The line containing "撮影メニュー (28, 2479)" marks the start of the required copy, which runs to the final line of the entries; return those lines exactly, without any pictures.

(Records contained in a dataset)
• • • •
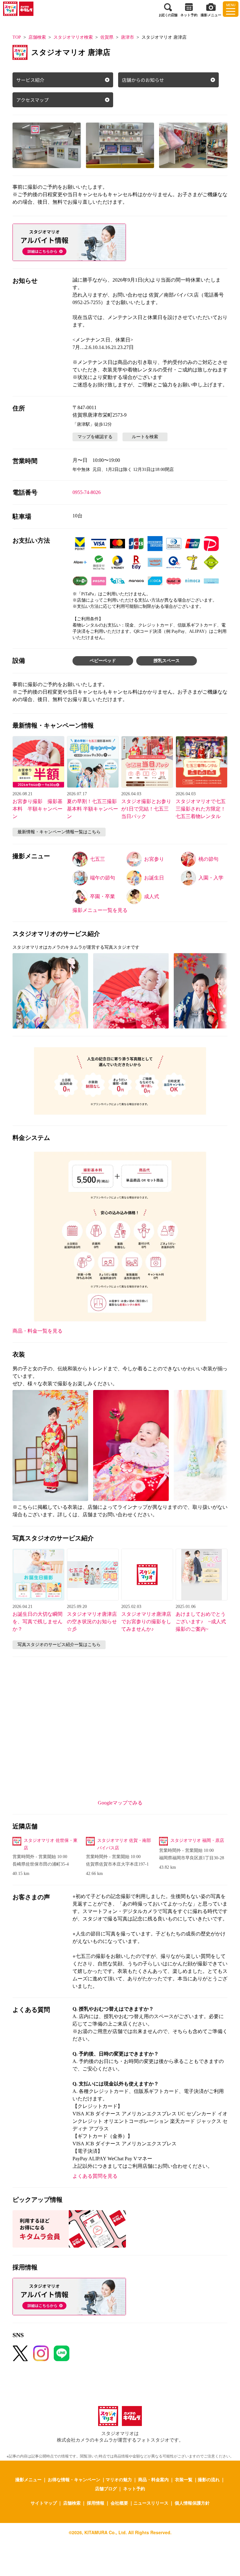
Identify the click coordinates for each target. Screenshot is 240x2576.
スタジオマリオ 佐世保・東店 (51, 1844)
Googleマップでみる (120, 1802)
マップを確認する (95, 436)
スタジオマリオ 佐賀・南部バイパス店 (124, 1844)
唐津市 (127, 37)
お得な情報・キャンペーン (74, 2479)
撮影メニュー (28, 2479)
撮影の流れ (209, 2479)
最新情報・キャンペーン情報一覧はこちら (59, 832)
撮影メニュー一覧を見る (100, 910)
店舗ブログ (106, 2488)
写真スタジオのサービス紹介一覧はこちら (59, 1644)
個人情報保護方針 (192, 2503)
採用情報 (95, 2503)
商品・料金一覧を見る (37, 1331)
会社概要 (119, 2503)
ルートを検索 (145, 436)
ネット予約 (134, 2488)
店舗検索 (37, 37)
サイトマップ (44, 2503)
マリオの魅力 (119, 2479)
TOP (16, 37)
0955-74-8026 (86, 492)
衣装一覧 (183, 2479)
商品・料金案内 (153, 2479)
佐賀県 (106, 37)
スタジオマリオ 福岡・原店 (197, 1840)
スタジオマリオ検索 (73, 37)
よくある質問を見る (95, 2176)
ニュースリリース (150, 2503)
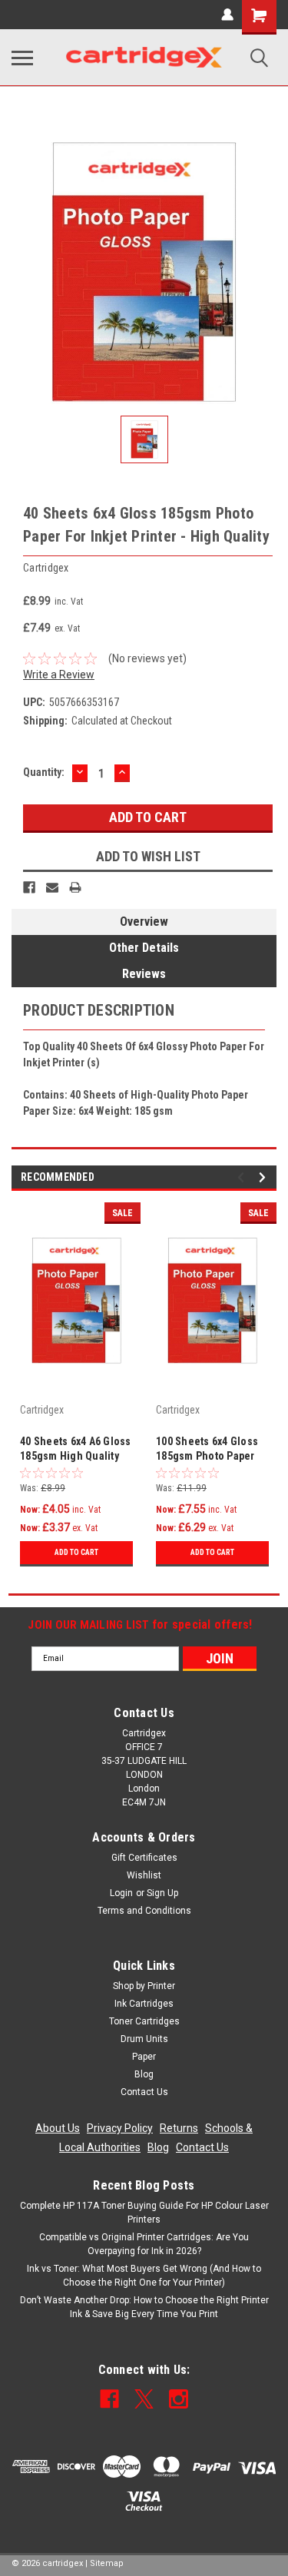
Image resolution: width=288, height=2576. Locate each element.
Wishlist (144, 1875)
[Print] (75, 887)
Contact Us (144, 2092)
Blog (144, 2074)
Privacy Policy (120, 2128)
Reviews (144, 973)
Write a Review (58, 674)
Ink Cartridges (144, 2003)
• • • •
▶ **Result of the exercise**
撮影メニュー (28, 2479)
撮影の流れ (209, 2479)
最新情報・キャンペーン情報一覧はこちら (59, 832)
撮影メニュー一覧を見る (100, 910)
店舗ブログ (106, 2488)
写真スタジオのサービス紹介一覧はこちら (59, 1644)
個人情報保護方針 (192, 2503)
採用情報 (95, 2503)
商品・料金一覧を見る (37, 1331)
会社概要 (119, 2503)
ルートを検索 (145, 436)
ネット予約 (134, 2488)
店舗検索 (37, 37)
サイトマップ (44, 2503)
マリオの魅力 (119, 2479)
TOP (16, 37)
0955-74-8026 (86, 492)
衣装一覧 (183, 2479)
商品・料金案内 (153, 2479)
佐賀県 (106, 37)
スタジオマリオ 福岡・原店 (197, 1840)
スタジオマリオ検索 (73, 37)
よくある質問を見る (95, 2176)
ニュースリリース (150, 2503)
Image resolution: width=288, height=2576. Locate each element.
Wishlist (144, 1875)
[Print] (75, 887)
Contact Us (144, 2092)
Blog (144, 2074)
Privacy Policy (120, 2128)
Reviews (144, 973)
Write a Review (58, 674)
Ink Cartridges (144, 2003)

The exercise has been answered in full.